A review of the literature on the use of Oestrogel® in menopause suggests that it is a well-tolerated formulation with high efficacy in the relief of menopausal symptoms, which ensures a favourable safety profile of HRT when used alone or in combination especially with MP. The potential for dynamic adjustment of both the oestradiol dose and the treatment regimen to achieve an individual therapeutic objective is compatible with the modern personalisation trends in menopause medicine.
Practical notes
Each dose (one pump) of Oestrogel® contains 0.75 mg E2.
The first dose from each package should be discarded.

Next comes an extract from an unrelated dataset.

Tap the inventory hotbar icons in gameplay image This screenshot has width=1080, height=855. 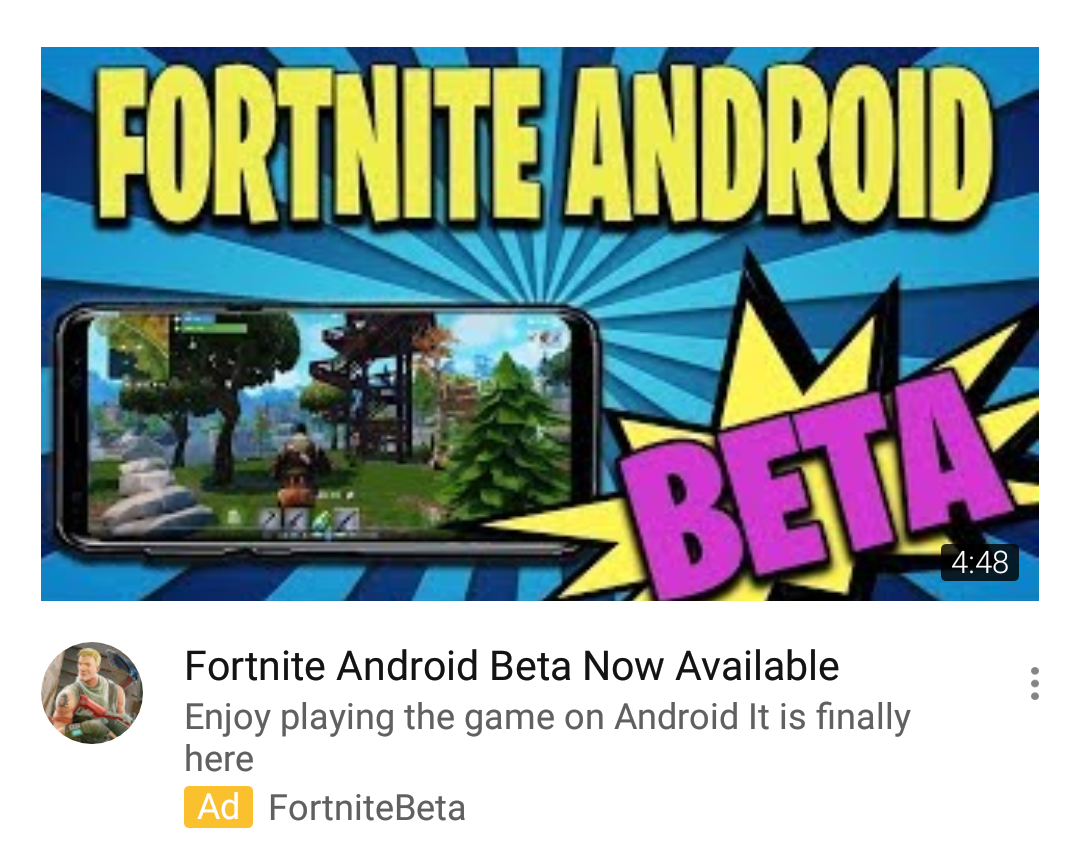coord(309,519)
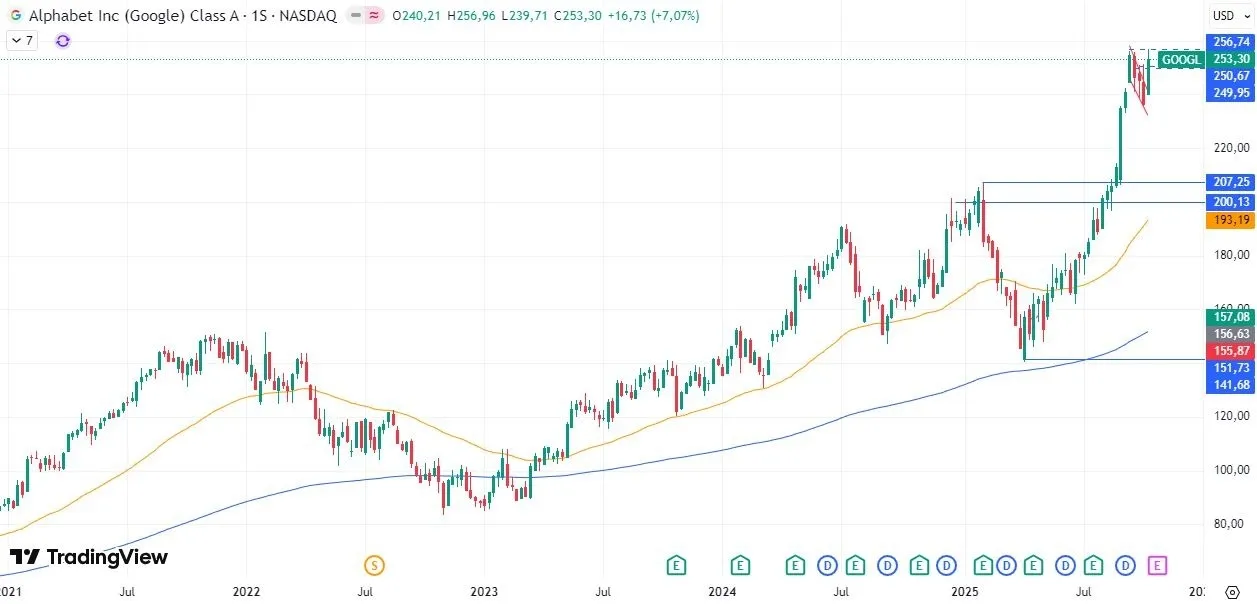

Each pack contains 60 doses.
The application surface area is at least 750 cm2, which corresponds to the entire arms from wrist to shoulder and/or the inner part of the thighs).
The gel should not be applied to the breast or vulva due to the alkohol content.
The application site should be left to dry for 5 minutes before covering with clothes.
Hands should be washed after applying the gel.
Creams, lotions, or other cosmetics should not be applied to the area where the gel has been applied for 1 hour.
The dose ensuring effective relief of vasomotor symptoms in most women is two metered doses(2 pumps), i.e. 1.5 mg E2.
If satisfactory control of menopausal symptoms is not achieved, it is recommended that the method and place of application (using a product model containing placebo) be controlled and the E2 concentration achieved in the blood be tested.
The dose may be increased gradually up to a maximum of 4 pumps, i.e. 3 mg E2, remembering about the need to increase the dose of MP or another progestogen used in women with an intact uterus.
Conclusions
Oestrogel® is a transdermal gel containing bioidentical oestradiol.
It is used in HRT to treat menopausal symptoms caused by oestrogen deficiency. The second indication is prevention of osteoporosis in postmenopausal women at high risk of bone fractures.
It is used as monotherapy in hysterectomised women.
In women with an intact uterus, it is necessary to add a progestogen at an adequate dose.
One dose, i.e. one gel pump applied to the skin, delivers 0.75 mg E2.
The therapeutic range is 1–4 doses, i.e. 0.75–3.0 mg E2.
The standard dose is 1.5 mg E2, i.e. 2 gel pumps.